Cette procédure remonte à 1941. Depuis cette date, une femme peut enfanter en conservant son anonymat, sans que quiconque ne puisse s'y opposer, même des années plus tard.
La France est le seul pays, avec le Luxembourg, à permettre l'accouchement sous X, interdisant à l'enfant l'accès à sa filiation biologique. Pourtant la France a ratifié la Convention Internationale des Droits de l'Enfant, mais l'application de son article 7 relatif au droit de l'enfant de connaître ses parents n'est toujours pas possible.
Nombre d' associations militent donc pour que toute personne ait la droit de connaître son histoire Selon elles, il appartient à l'Etat de garantir l'exercice de ce droit Elles militent pour que soient supprimées du droit français la possibilité d'accoucher "sous X" et la possibilité de déclarer un enfant sans identité Le court, dense et poignant récit de Karine Corcos, enfant née sous X, illustre l'infinie détresse des " enfants de personne" à qui, à un moment de la vie, s'impose la nécessité de savoir qui ils sont et pourquoi ils ont été abandonnés. Pour se construire, on a besoin de connaître ses racines.
Karine Corcos raconte la souffrance, et le parcours du combattant qui en résulte pour savoir précisément d'où et surtout de qui elle vient, à la recherche de la pièce manquante de son puzzle intime. Elle raconte ses recherches longues, douloureuses, désespérantes pour arriver à savoir qui l' a mise au monde.
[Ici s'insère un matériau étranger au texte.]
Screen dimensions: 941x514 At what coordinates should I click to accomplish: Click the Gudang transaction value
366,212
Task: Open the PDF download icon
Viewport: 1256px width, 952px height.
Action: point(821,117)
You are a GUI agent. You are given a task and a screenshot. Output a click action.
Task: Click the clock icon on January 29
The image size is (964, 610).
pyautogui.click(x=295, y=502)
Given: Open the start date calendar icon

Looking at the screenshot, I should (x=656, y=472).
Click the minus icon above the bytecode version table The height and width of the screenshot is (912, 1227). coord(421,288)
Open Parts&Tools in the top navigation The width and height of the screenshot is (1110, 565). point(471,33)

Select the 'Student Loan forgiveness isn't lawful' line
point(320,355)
Elle n'existe administrativement et socialement qu'à travers un nom créé de toute pièce.
Et puis, quoi répondre au médecin qui lui demande :"Avez-vous des antécédents diabétiques ou autre ?" Un court récit intime en dit plus long que des thèses universitaires : Pourquoi est-il si important pour nous tous de savoir d'où l'on vient ? Que ressentons lorsque l'on est né sous X et que l'on s'apprête à donner la vie à son tour ? Comment les hommes et les femmes concernés vivent-ils ces recherches longues et difficiles ? Comment la naissance est-elle vécue par les mères qui accouchent sous X ?
Reste que la question est complexe : il s'agit d'une problématique très difficile à appréhender, car se mêlent des considérations autant juridiques, sociales, que psychologiques. Deux notions s'affrontent : d'un côté, le respect de la liberté d'une femme et, de l'autre, la revendication d'un enfant à connaître sa génitrice. Il y a donc conflit entre ce droit et celui accordé aux mères d'accoucher anonymement.
Ce récit, s'il pointe la souffrance d'un enfant, s'interroge aussi sur l'obsession de l'époque à vouloir lever tous les secrets et sur le terrorisme de la transparence. La vérité n'est pas toujours synonyme de réconciliation avec soi-même.
Seulement, au moment où l'on parle tant du droit à l'adoption, il n'est pas possible de taire la souffrance des enfants nés sous X laissés dans l'ignorance de leurs origines.